Irish Prime Minister Leo Varadkar on Wednesday rejected Britain's bid to reopen negotiations less than two months before it is due to leave the European Union, echoing similar comments from EU leaders.

"As (EU Council) president (Donald) Tusk said yesterday, we are not offering a renegotiation and renegotiation is not on the table. There is no grounds to organise an emergency summit," Varadkar said in the Irish parliament.

British MPs have comprehensively rejected the Brexit deal as it stands, but on Tuesday said they could back it with an alternative to its controversial backstop clause.

The backstop would keep the Irish border free-flowing but could lock Britain indefinitely into EU trade arrangements.

A majority of British MPs want it replaced with "alternative arrangements" in order to back a deal and stop the UK crashing out of the EU on March 29 with no deal.

"I do not know what those alternative arrangements are," said Varadkar, who was due to have telephone talks with his British counterpart Theresa May later Tuesday.

"We've been down that track before and I don't believe that such alternative arrangements exist.
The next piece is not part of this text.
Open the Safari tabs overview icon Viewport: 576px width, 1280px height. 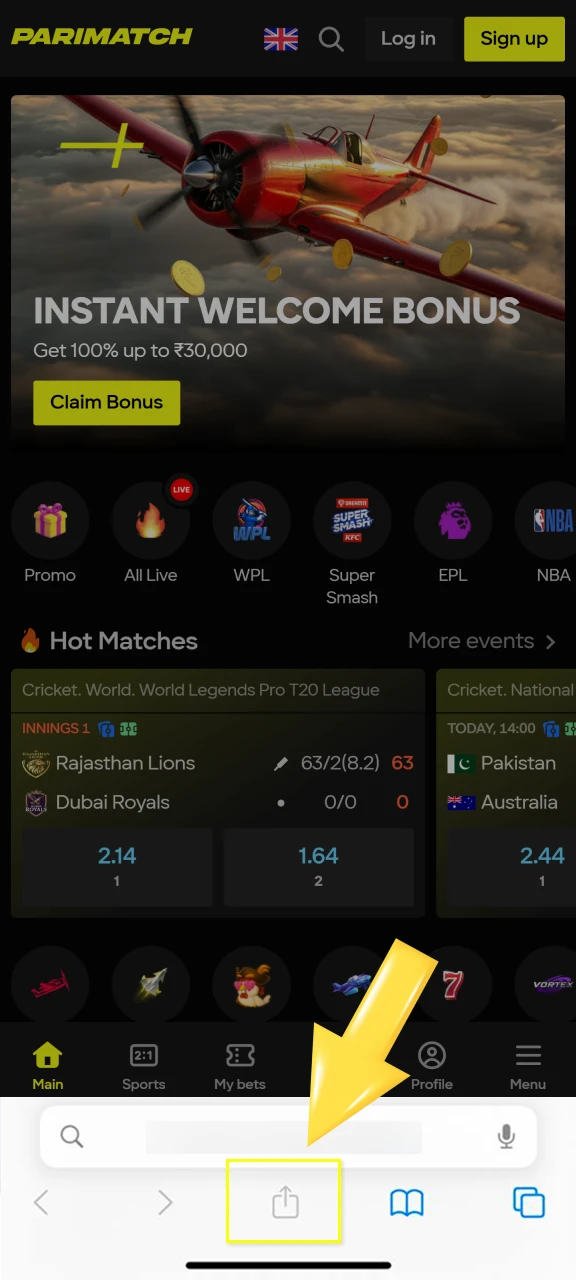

And that is why we have the agreement that we have now.

"The only way I believe we can avoid a border, physical infrastructure... is through full regulatory alignment," he said.

Meanwhile, Irish foreign minister Simon Coveney said the Brexit deal "represents the best way, the only way, to ensure an orderly UK withdrawal".

He said the EU was committed to exploring and trying to find alternative border arrangements with the UK to replace the backstop in the future.

The insurance policy would kick in if nothing better emerges by the end of the proposed Brexit transition period, which concludes at the end of 2020, to avoid a hard border and physical checks and controls.

"This has been explored endlessly in the negotiations over the last two years. We have seen no alternative arrangements that meet this essential threshold," said Coveney.

"And we need a backstop or insurance mechanism based on legal certainty, and not just wishful thinking.

"We have less than two months to go now until Brexit happens on March 29. We are, quite simply, running out of road."